Whether you’re looking to optimize your workouts or just drop a few pounds, there are a plethora of apps and tracking devices to help motivate you and keep you on track. The biggest challenge is choosing the right one!
Options (and price points) run the gamut, but to help you get started, here is a sampling of some of the most popular and best-reviewed activity monitors on the market right now.
The Fitbit Charge 3 tops several lists of the best fitness trackers for its accuracy, battery life, ease of use, and reasonable price tag ($150). It reliably tracks steps, heart rate, and even quality of sleep, and starts recording your workouts once it senses 10 minutes of continuous movement. The user-friendly Fitbit app enables you to connect with a large network of other Fitbit wearers, as well as choose which smartphone notifications to receive on your device.

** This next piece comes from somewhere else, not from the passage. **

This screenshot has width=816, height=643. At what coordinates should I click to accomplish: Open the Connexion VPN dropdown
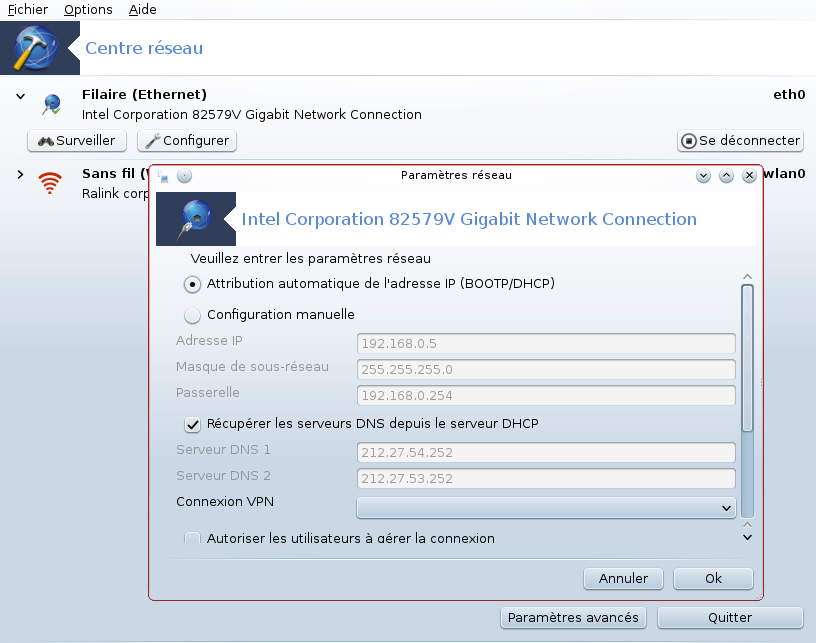tap(546, 508)
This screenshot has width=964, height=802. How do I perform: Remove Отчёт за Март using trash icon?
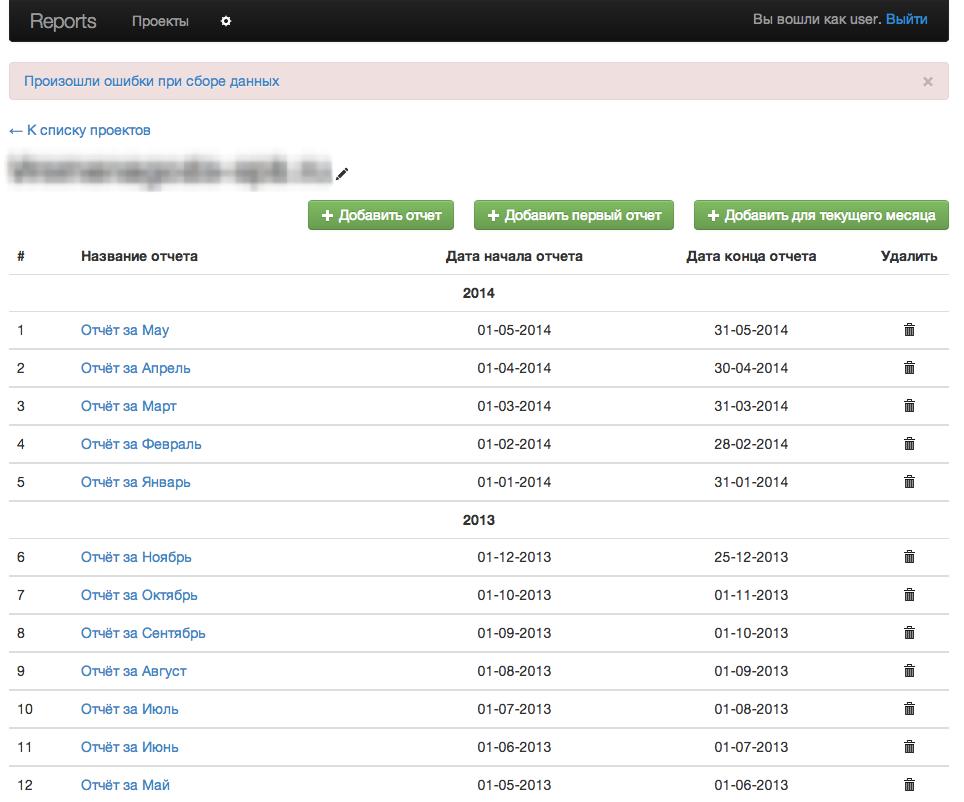(x=909, y=406)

If you’re just dipping your toe in the activity-monitor pool, the Fitbit Flex 2 is a good way track your fitness with minimal investment ($60). It tracks your movements automatically and even reminds you to stand up if you’ve been sitting too long, but doesn’t monitor your heart rate (so while it can tell you how long you slept, it can’t tell you how well). The Fitbit Flex 2 has no display screen, so you’ll need to log in to the Fitbit app or website (which also allows you to connect with other Fitbit users) to access information about your activities.
On the other end of the spectrum is the Garmin Fenix 5 Plus. It’s geared toward experienced outdoor adventurers and will set you back $800 ($1,150 if you want all the bells and whistles). In addition to detailed topographic maps and a compass (which is great for hikers), the Fenix 5 Plus offers tons of analytics for runners, such as cadence and vertical oscillation, in addition to the traditional offerings (pace, distance, calories, etc.). It will also hold 500 songs, give you the weather report, and comes with Garmin Pay.

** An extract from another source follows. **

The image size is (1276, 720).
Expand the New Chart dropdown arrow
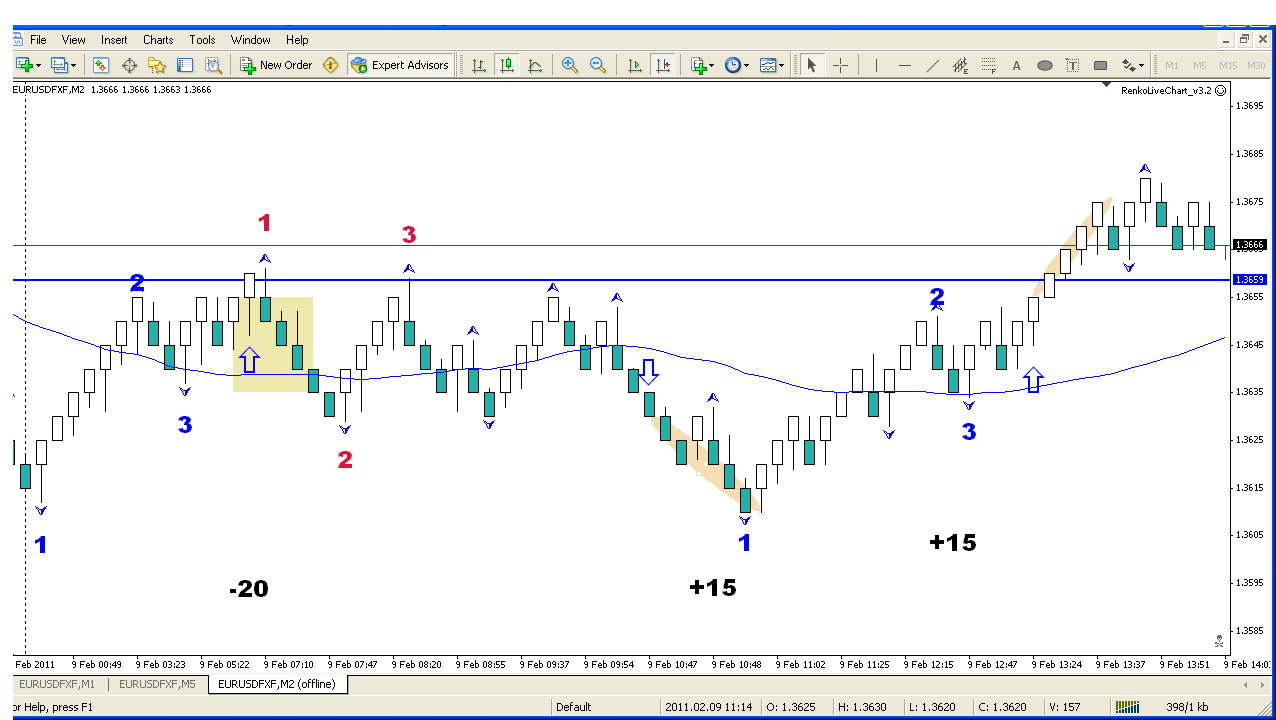click(x=38, y=65)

More than just a way to track your fitness, of course, Apple’s newest smartwatch offers more features than almost any other tracking device, including an electrocardiogram (ECG) app that’s been certified by the Food & Drug Administration. It also has GPS tracking, an altimeter, Bluetooth connectivity and Siri support. Like most Apple products, it’s not cheap ($400), but has a large contingent of decidedly devoted fans.
Popular among Android users, the Samsung Gear Fit2 Pro fitness tracker ($180) also comes with lots of smartwatch features, including the ability to store and stream music, sending text messages and making phone calls. It auto-tracks a wide range of activities, offers a nudging feature when you’ve been idle too long, and displays a map of your route when you log a run or bike ride with its built-in GPS.
And that’s just the tip of the iceberg. There are as almost as many fitness tracking devices on the market as there are workouts, so you may need to do more in-depth research before you find the right one for you.
If you’re more concerned with tracking calories in than calories out, there are plenty of affordable (and free) apps and websites available to you, such as MyFitnessPal, Lose It!, SparkPeople, FatSecret, and Cron-o-meter. You can even sync them with your fitness tracking device, if you’re using both.